Installation for cluster mode

This document will guide you through the cluster mode installation process.

Installation (distributed/cluster mode)

This document will guide you through the installation process. The ARGO components covered include the following items:

  • Consumer service
  • Connectors
  • Compute Engine
  • Web API service
  • Web UI service

For a production scale environment we propose three VMs and a Hadoop cluster (distributed version). The proposed setup in this case is the following:

Node 1 (Consumer service, Connectors and Compute Engine/Hadoop client)

  • CentOS 6.x
  • 1 CPU
  • 2GB RAM
  • 100 GB Disk

Node 2 (Datastore and Web API services)

  • CentOS 6.x
  • 4 CPUs
  • 8GB RAM
  • 60 GB Disk

Node 3 (Web UI service)

  • CentOS 7.x
  • 4 CPUs
  • 4GB RAM
  • 40 GB Disk

For this configuration of resources one is stronly encouraged to use the Ansible based deployment roles available on github. The documentation steps provided therein are sufficient in case you choose to use the provided Ansible roles for deployment.

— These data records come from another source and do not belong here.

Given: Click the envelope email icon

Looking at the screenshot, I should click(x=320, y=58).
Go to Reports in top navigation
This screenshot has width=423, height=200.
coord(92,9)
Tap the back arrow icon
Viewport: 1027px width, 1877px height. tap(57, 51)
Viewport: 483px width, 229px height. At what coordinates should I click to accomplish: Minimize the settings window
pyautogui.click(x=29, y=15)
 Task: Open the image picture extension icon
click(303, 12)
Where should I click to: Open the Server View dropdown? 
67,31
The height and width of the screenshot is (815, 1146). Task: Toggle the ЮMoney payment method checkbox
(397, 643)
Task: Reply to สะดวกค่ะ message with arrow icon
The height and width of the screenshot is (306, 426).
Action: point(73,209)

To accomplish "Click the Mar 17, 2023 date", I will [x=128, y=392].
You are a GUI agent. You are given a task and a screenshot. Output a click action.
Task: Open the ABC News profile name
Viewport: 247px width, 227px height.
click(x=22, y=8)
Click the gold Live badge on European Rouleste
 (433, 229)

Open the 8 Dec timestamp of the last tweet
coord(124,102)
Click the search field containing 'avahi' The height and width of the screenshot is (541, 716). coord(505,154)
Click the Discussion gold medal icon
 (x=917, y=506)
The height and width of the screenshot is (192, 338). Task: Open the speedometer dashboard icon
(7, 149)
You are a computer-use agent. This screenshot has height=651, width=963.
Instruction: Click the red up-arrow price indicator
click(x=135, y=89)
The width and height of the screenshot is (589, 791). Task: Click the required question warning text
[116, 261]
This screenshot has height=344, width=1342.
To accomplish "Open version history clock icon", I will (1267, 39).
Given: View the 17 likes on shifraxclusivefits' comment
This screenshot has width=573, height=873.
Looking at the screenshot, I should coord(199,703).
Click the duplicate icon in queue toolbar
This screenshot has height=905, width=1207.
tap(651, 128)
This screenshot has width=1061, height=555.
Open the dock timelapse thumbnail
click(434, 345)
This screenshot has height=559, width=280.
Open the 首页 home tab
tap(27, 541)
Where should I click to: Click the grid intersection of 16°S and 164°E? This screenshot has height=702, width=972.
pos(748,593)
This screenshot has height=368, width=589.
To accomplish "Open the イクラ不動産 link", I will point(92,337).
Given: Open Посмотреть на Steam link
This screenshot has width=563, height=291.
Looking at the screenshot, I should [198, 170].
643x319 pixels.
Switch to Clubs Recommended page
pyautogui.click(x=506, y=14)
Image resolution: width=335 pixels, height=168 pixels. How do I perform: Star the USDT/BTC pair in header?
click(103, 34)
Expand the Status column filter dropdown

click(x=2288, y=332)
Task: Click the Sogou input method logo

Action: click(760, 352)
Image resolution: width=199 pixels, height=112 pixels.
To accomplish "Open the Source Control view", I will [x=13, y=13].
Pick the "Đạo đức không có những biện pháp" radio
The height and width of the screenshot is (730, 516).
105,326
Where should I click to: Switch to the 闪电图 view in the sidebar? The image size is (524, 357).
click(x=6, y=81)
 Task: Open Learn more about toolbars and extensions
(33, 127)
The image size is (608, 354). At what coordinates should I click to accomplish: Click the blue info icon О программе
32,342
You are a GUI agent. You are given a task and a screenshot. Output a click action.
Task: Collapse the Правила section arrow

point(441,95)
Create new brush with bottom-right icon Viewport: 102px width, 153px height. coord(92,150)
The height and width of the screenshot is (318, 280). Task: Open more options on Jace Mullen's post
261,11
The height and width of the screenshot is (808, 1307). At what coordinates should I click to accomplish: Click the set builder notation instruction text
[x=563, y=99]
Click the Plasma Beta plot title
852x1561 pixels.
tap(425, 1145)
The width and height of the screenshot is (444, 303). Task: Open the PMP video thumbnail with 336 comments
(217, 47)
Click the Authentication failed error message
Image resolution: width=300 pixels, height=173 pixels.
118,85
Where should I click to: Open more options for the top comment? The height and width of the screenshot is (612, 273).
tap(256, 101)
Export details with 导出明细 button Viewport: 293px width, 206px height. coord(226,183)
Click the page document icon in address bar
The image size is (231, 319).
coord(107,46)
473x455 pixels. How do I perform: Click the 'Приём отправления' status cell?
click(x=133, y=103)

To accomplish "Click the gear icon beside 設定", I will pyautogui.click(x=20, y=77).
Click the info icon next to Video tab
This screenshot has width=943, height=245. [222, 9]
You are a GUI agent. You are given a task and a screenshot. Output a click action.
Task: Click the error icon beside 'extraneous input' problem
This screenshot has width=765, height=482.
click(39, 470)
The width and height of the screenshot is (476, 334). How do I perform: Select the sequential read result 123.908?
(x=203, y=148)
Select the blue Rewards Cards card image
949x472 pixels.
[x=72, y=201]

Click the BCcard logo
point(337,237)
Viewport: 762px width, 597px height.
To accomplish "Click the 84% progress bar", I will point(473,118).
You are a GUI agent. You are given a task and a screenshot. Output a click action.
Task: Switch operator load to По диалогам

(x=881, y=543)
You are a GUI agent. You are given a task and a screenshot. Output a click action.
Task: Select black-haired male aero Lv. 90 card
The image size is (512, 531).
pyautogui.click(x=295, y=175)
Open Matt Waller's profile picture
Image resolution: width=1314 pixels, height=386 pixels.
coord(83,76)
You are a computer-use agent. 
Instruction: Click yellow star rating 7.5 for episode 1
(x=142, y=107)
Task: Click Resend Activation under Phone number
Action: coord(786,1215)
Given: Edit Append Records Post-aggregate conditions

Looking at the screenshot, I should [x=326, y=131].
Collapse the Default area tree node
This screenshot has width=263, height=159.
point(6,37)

If you are not familiar with Ansible or would rather follow the step-by-step guide continue reading.

Prerequisites

  • You will need RHEL 6.x or similar OS (base installation) to proceed. Note that the following instructions have been tested against CentOS 6.x OSes. For the Web UI service (Node 3) an RHEL 7.x or similar OS (base installation) is required.
  • Make sure that on all hosts an ntp client service is configured properly.
  • Configure the OS firewall on Node 2 (Datastore and Web API services) to accept incoming tcp connections to ports 443 (https) and 27017 (mongod).
  • Configure the OS firewall on Node 3 (Web UI service) to accept incoming tcp connections to ports 80 (http) and 443 (https).
  • For all nodes you will need an x509 key/certificate pair in order to proceed.

Software Repositories

Trustanchors repository

On all nodes (Node 1, Node 2 and Node 3) create a file named /etc/yum.repos.d/EGI-trustanchors.repo and place within it the following contents:

[EGI-trustanchors]
name=EGI-trustanchors
baseurl=http://repository.egi.eu/sw/production/cas/1/current/
enabled=1
gpgcheck=1
gpgkey=http://repository.egi.eu/sw/production/cas/1/GPG-KEY-EUGridPMA-RPM-3

EPEL repository

On Node 1 and Node 2 install (as root user) the epel-release package via yum:

# yum install epel-release

This package will configure on the host the necessary repository files under /etc/yum.repos.d.

ARGO repository

On both Node 1 and Node 2 create a new file with filename /etc/yum.repos.d/argo.repo and place within it the following contents:

[argo-prod]
name=ARGO Product Repository
baseurl=http://rpm.hellasgrid.gr/mash/centos6-arstats/$basearch
enabled=0
gpgcheck=0

[argo-devel]
name=ARstats Development Repository
baseurl=http://rpm.hellasgrid.gr/mash/centos6-arstats-devel/$basearch
enabled=0
gpgcheck=0

Cloudera v5 repository

On Node 1 (Sync components, Consumer service and Compute Engine/Hadoop client) you will also need to install the cloudera repository for Hadoop components (clients) to be installed. Create a new file named /etc/yum.repos.d/cloudera-cdh5.repo place within it the following contents:

[cloudera-cdh5]
# Packages for Cloudera's Distribution for Hadoop, Version 5, on RedHat or CentOS 6 x86_64
name=Cloudera's Distribution for Hadoop, Version 5
baseurl=http://archive.cloudera.com/cdh5/redhat/$releasever/$basearch/cdh/5/
gpgkey = http://archive.cloudera.com/cdh5/redhat/$releasever/$basearch/cdh/RPM-GPG-KEY-cloudera
gpgcheck = 1
enabled = 1

MongoDB v3 repository

On Node 2 (API and Web UI services) you will need to add the MongoDB repository. The name of the file should be /etc/yum.repos.d/mongodb_3.repo and its contents should be:

[mongodb-org-3.0]
name=MongoDB Repository
baseurl=http://repo.mongodb.org/yum/redhat/$releasever/mongodb-org/3.0/x86_64/
gpgcheck=0
enabled=1

Packages

Node 1 (Consumer service, Connectors and Compute Engine)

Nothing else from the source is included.